Na prática, o município passará a adotar exclusivamente o documento nacional, deixando de emitir uma carteira paralela de âmbito local.
Foto: Divulgação
De autoria da Prefeitura, o Projeto de Lei nº 022/2026 adequa a legislação municipal à Carteira de Identificação da Pessoa com Transtorno do Espectro Autista (CIPTEA), instituída pela Lei Federal nº 13.977/2020. Na prática, o município passará a adotar exclusivamente o documento nacional, deixando de emitir uma carteira paralela de âmbito local.
A mudança elimina a duplicidade de procedimentos e contribui para a redução de custos administrativos. Ao concentrar a identificação em um único documento, a política pública ganha em eficiência e alcance, uma vez que a CIPTEA já pode ser solicitada gratuitamente pelas plataformas estaduais e nas unidades do UAI.
O parecer das comissões da Câmara foi favorável ao projeto, ressaltando a constitucionalidade da proposta e a necessidade de atualização da legislação municipal diante da existência de normas federais e estaduais mais abrangentes.
A alteração não retira garantias já asseguradas às pessoas com TEA. O cartão de estacionamento continuará sendo emitido no município, mas passará a exigir a apresentação da CIPTEA nacional como documento de referência.

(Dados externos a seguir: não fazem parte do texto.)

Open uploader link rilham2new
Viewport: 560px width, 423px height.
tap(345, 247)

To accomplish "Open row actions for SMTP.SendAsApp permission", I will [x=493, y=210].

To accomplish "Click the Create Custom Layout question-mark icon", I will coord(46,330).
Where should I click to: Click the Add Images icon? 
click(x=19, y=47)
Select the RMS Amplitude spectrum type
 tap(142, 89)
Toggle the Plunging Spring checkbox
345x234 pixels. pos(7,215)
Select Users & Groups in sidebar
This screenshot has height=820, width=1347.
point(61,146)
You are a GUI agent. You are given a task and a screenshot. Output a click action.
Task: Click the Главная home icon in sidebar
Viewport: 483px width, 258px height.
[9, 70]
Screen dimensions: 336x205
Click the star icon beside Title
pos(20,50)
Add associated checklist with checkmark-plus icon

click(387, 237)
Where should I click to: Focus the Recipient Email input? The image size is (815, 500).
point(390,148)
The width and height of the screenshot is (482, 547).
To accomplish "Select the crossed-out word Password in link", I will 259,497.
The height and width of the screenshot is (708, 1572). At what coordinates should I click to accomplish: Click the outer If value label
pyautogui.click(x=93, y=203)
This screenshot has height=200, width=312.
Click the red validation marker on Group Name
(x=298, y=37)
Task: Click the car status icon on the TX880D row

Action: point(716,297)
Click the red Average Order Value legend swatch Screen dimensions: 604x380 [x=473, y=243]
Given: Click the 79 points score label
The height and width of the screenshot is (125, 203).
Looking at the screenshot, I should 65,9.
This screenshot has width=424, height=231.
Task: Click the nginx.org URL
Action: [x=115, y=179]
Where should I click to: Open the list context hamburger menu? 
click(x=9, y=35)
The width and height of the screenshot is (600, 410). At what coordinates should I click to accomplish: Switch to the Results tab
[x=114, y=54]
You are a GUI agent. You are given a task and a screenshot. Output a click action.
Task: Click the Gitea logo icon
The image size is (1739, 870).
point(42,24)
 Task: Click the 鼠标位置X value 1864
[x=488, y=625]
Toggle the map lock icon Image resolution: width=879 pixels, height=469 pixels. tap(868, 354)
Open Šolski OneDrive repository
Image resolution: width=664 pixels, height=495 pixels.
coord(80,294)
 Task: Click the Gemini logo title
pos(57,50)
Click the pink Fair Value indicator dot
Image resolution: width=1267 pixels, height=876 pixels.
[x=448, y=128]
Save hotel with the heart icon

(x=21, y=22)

O vereador Avelino Cruz, que na legislatura passada havia apresentado uma proposta com objetivo semelhante, avalia que a medida consolida um direito já estabelecido. Ele lembra que o município foi pioneiro ao criar uma carteira própria antes da regulamentação em níveis estadual e federal e, agora, passa a integrar um modelo unificado.
Não estamos retirando direitos. Estamos consolidando um direito que foi sendo construído ao longo do tempo — Avelino Cruz
O parlamentar também aponta que, com a emissão da carteira pelo Estado, havia sobreposição de processos e custos adicionais para a administração municipal.
Avelino destaca ainda a relevância da padronização nacional para o dia a dia das pessoas com TEA e suas famílias.
Com a aprovação na Câmara, o texto segue agora para sanção do Executivo e, após esse procedimento, passará a entrar em vigor no município.